Hakim Ketua Hapsoro Widodo saat sidang di Ruang Oemar Seno Adji, PN Jakarta Selatan, Kamis, mengatakan bahwa majelis hakim masih meminta pertimbangan dari ketua yang lama, Agus Widodo.

"Putusan belum bisa dibacakan (hari ini)," kata Hapsoro Widodo kepada Jumhur Hidayat.

Ia lanjut menerangkan bahwa majelis hakim memandang perlu mendalami pemikiran dan pertimbangan dari Agus Widodo yang sempat menjabat sebagai ketua sebelum akhirnya dimutasi ke Pontianak, Kalimantan Barat, pada bulan Juni 2021.

"Setelah majelis hakim bermusyawarah, putusan ditunda 2 minggu," kata Hapsoro yang saat itu didampingi dua hakim anggota, yaitu Nazar Effriadi dan I Dewa Made Budi Watsara.

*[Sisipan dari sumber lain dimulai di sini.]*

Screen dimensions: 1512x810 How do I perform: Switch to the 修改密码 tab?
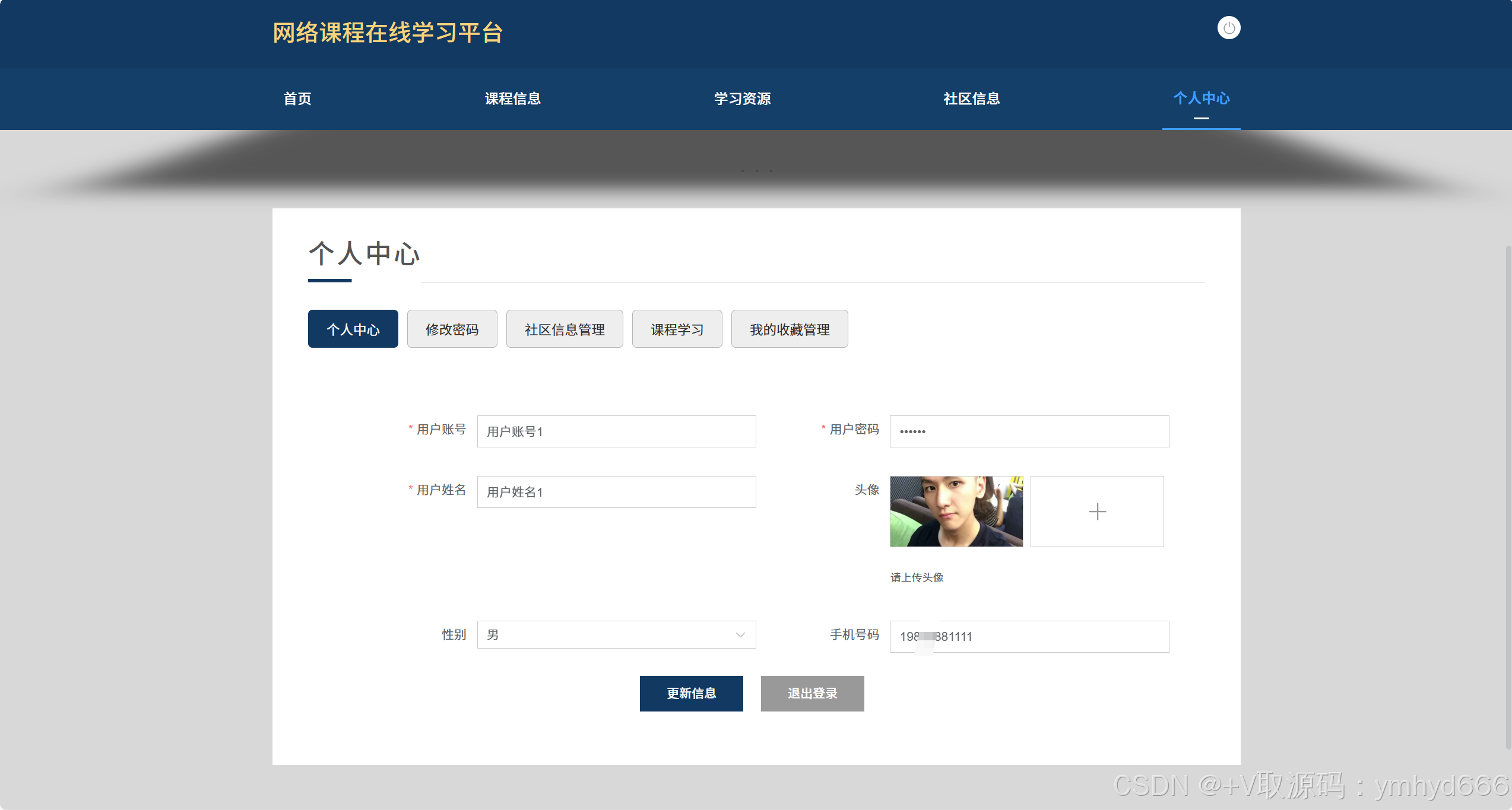coord(452,329)
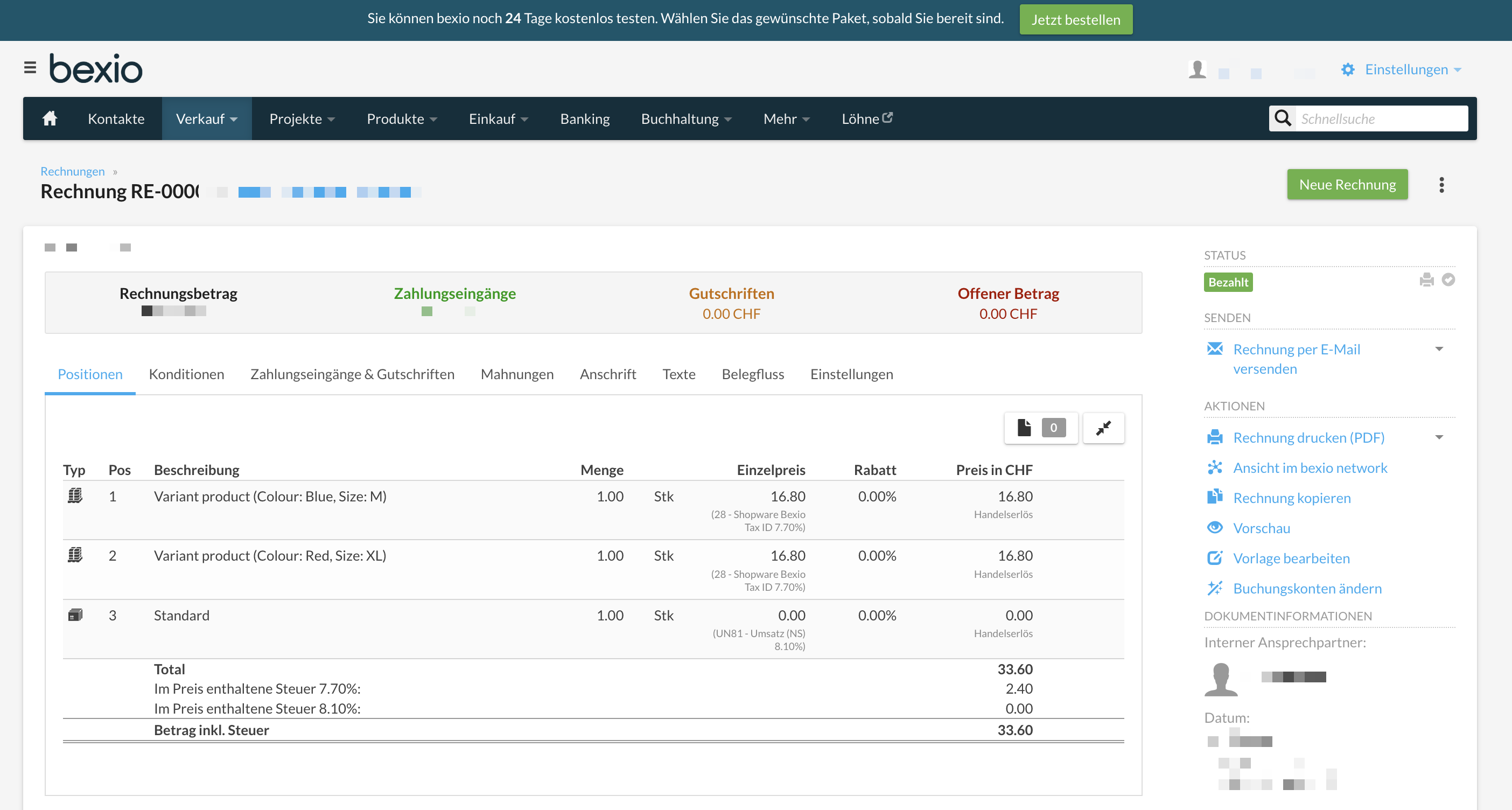The height and width of the screenshot is (810, 1512).
Task: Expand the Rechnung per E-Mail versenden dropdown
Action: (1439, 348)
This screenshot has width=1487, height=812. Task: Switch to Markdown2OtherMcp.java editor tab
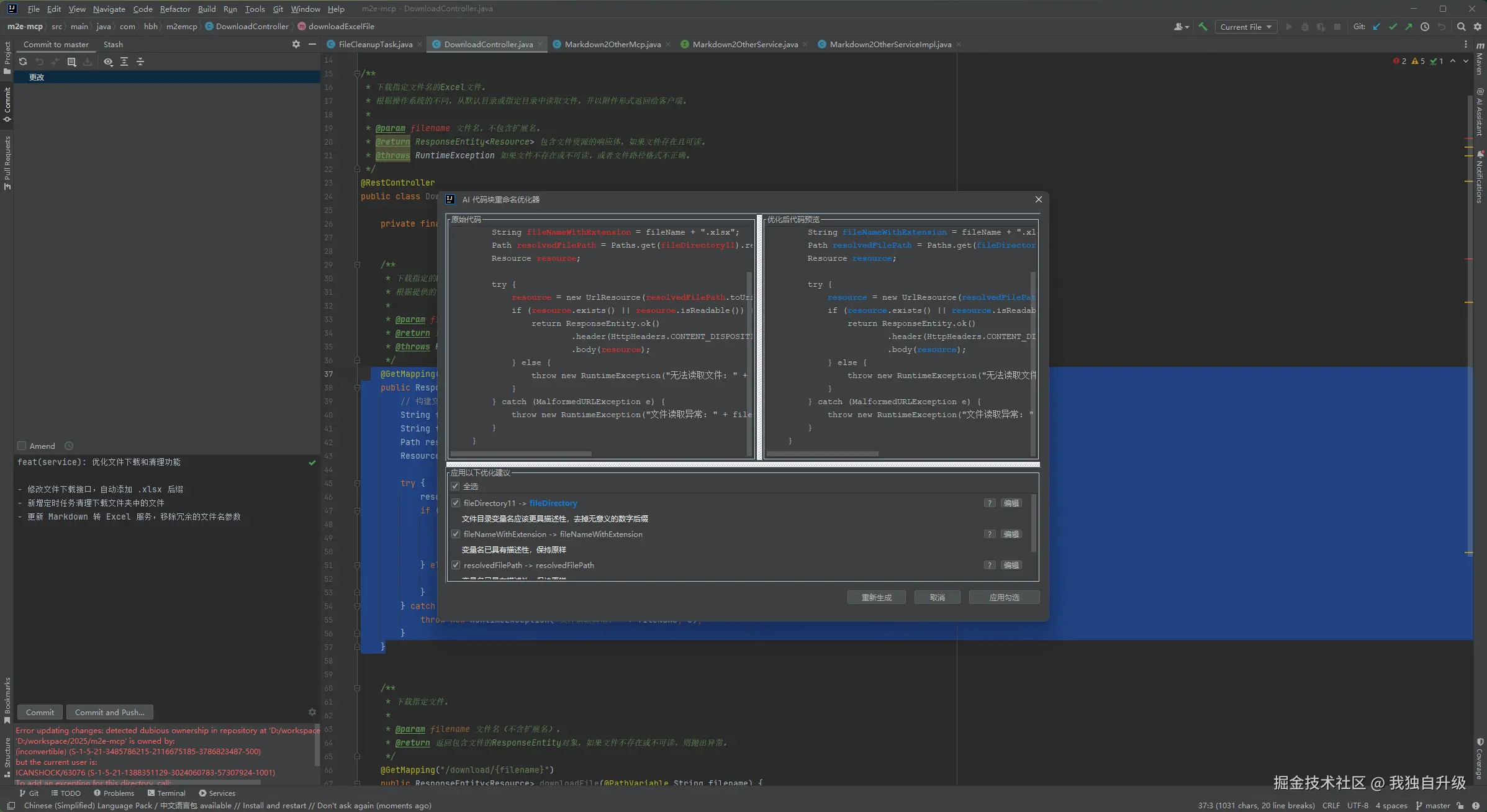pyautogui.click(x=612, y=44)
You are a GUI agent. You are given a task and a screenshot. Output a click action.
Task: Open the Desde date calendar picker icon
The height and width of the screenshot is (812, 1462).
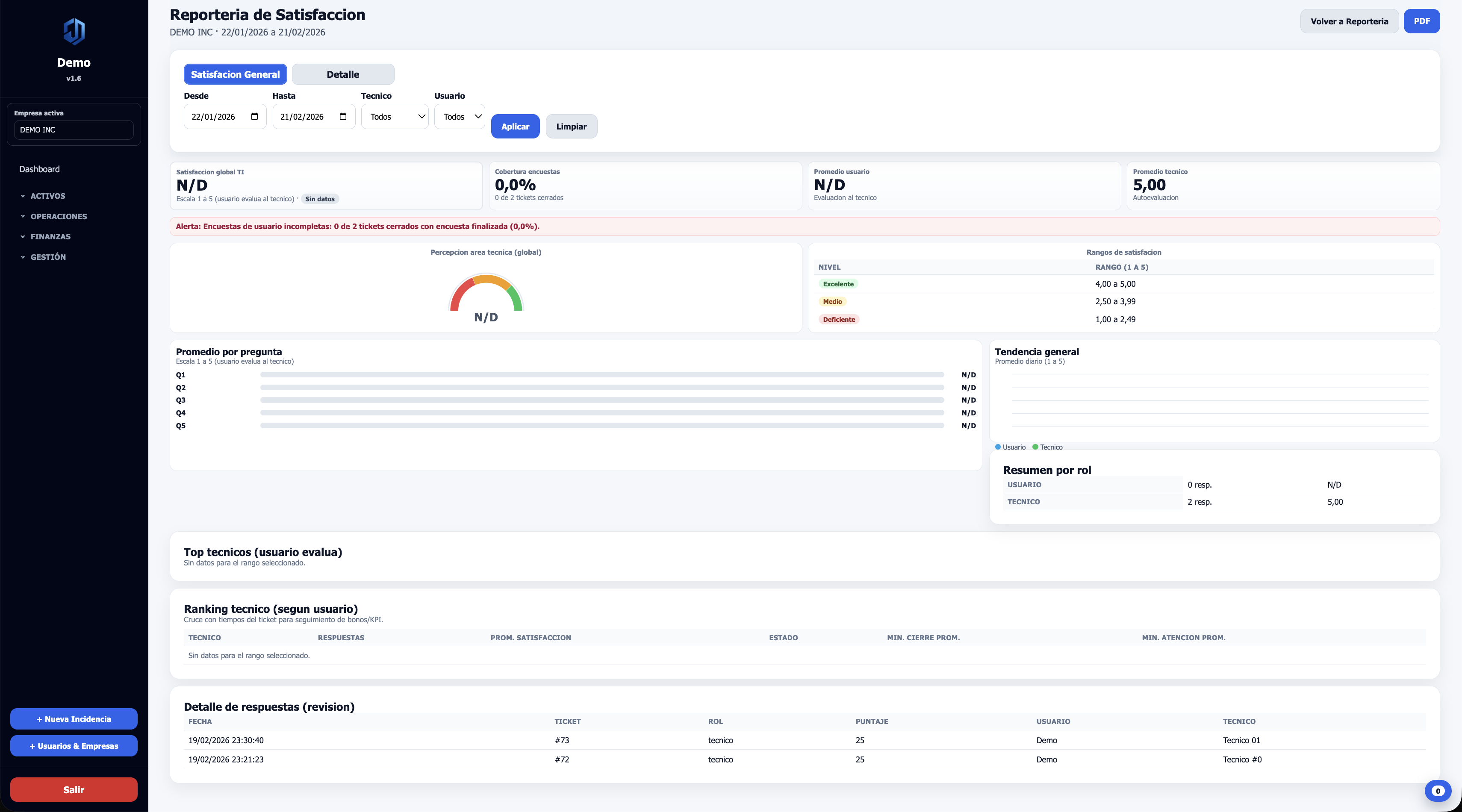[254, 116]
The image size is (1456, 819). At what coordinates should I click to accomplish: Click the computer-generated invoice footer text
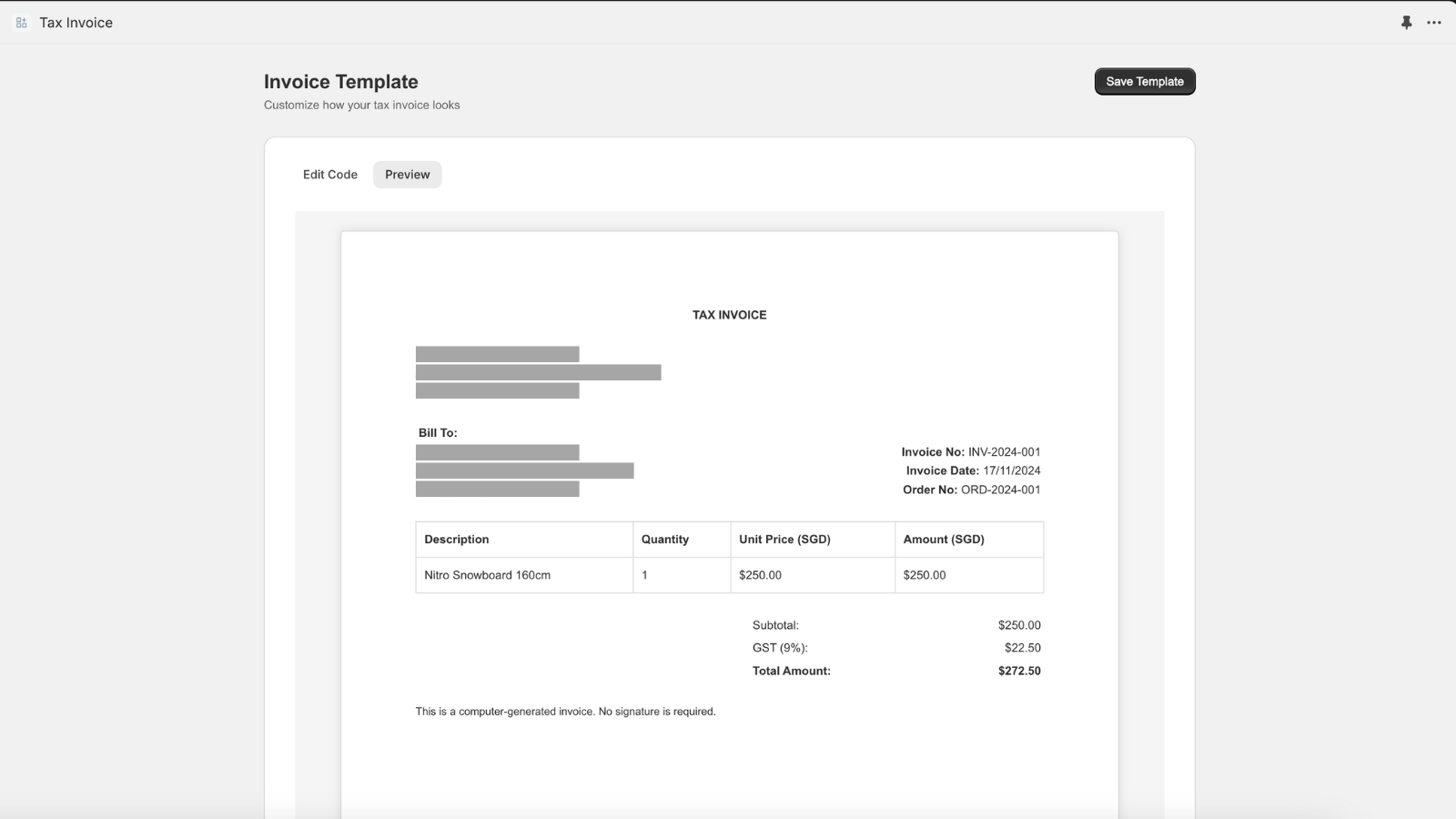(565, 711)
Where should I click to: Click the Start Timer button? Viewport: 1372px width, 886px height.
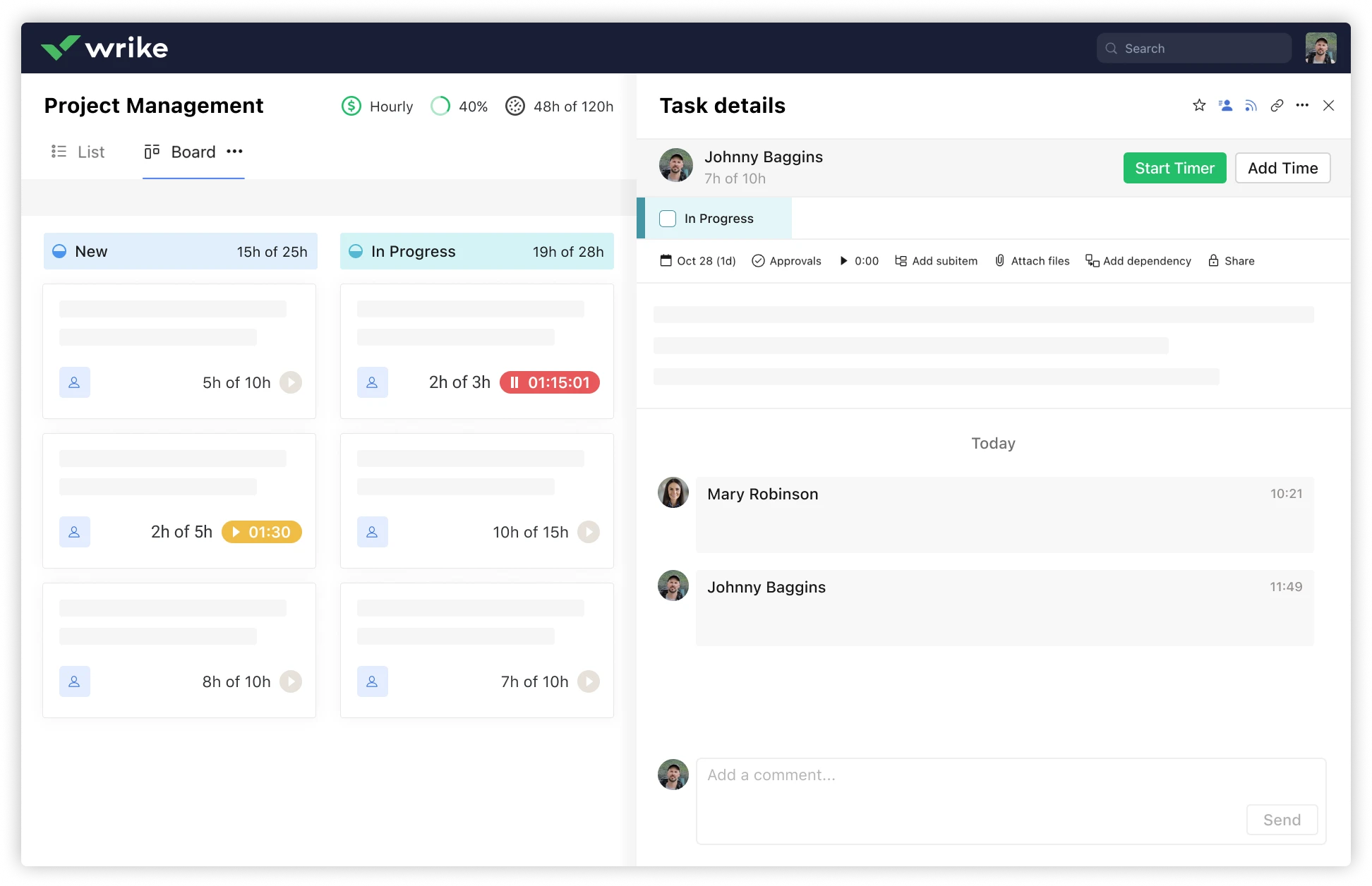(1174, 168)
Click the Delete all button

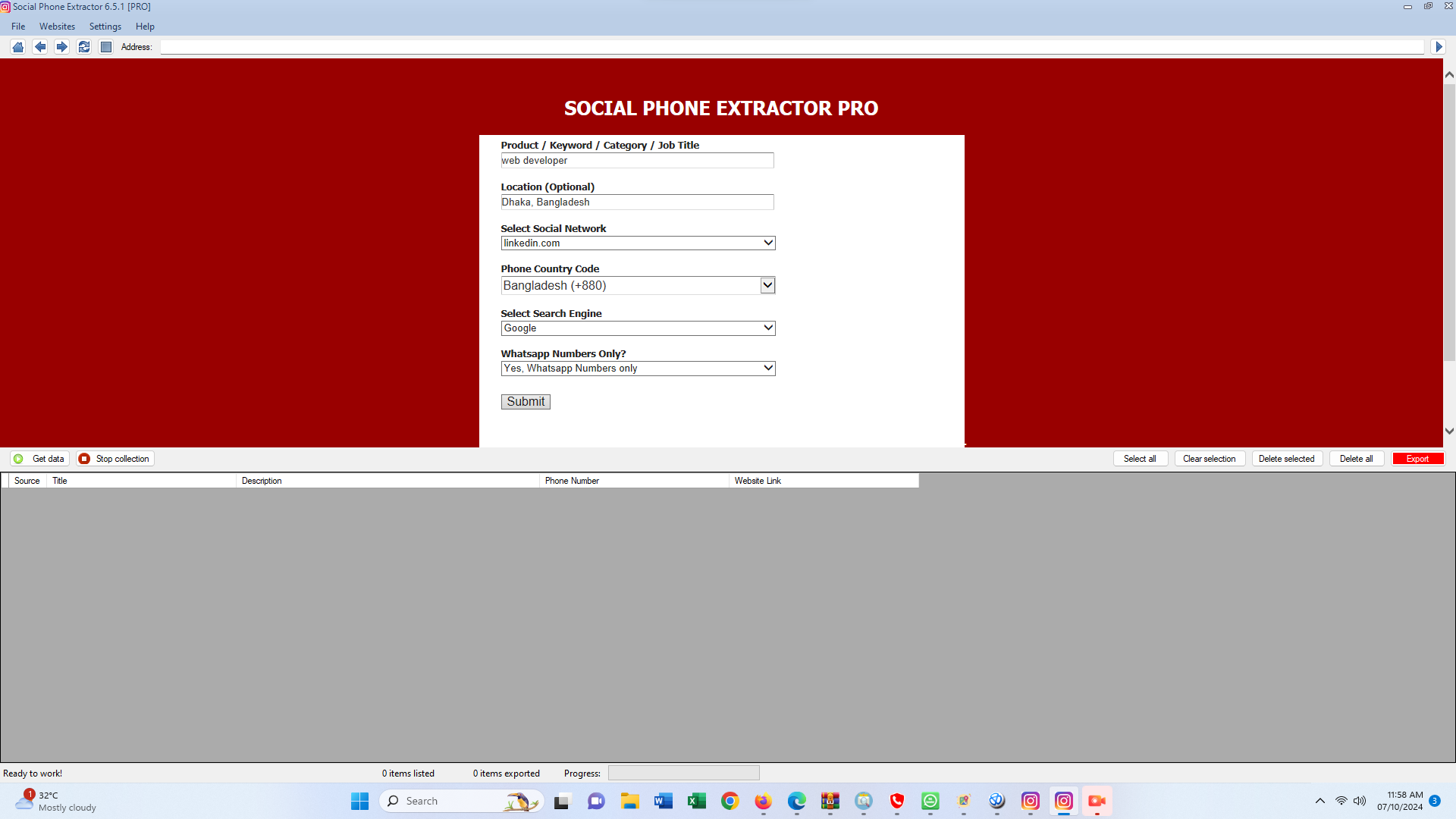coord(1356,459)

Terkait dengan itu, Koordinator Tim Advokasi untuk Demokrasi (TAUD) Oky Wiratama menyampaikan selain meminta pertimbangan ketua yang lama, sidang ditunda karena ada beberapa berkas berita acara yang belum ditandatangani oleh Agus Widodo.

"Jadi, itu membutuhkan waktu sehingga ditunda selama 2 minggu," kata Koordinator TAUD saat ditemui usai persidangan.

TAUD merupakan nama untuk tim penasihat hukum Jumhur yang terdiri atas pengacara publik dari LBH Jakarta dan Lokataru.

Sementara itu, Jumhur, yang hadir ditemani oleh istri dan putranya, mencoba berpikir positif terhadap sidang vonisnya yang ditunda sampai 2 minggu.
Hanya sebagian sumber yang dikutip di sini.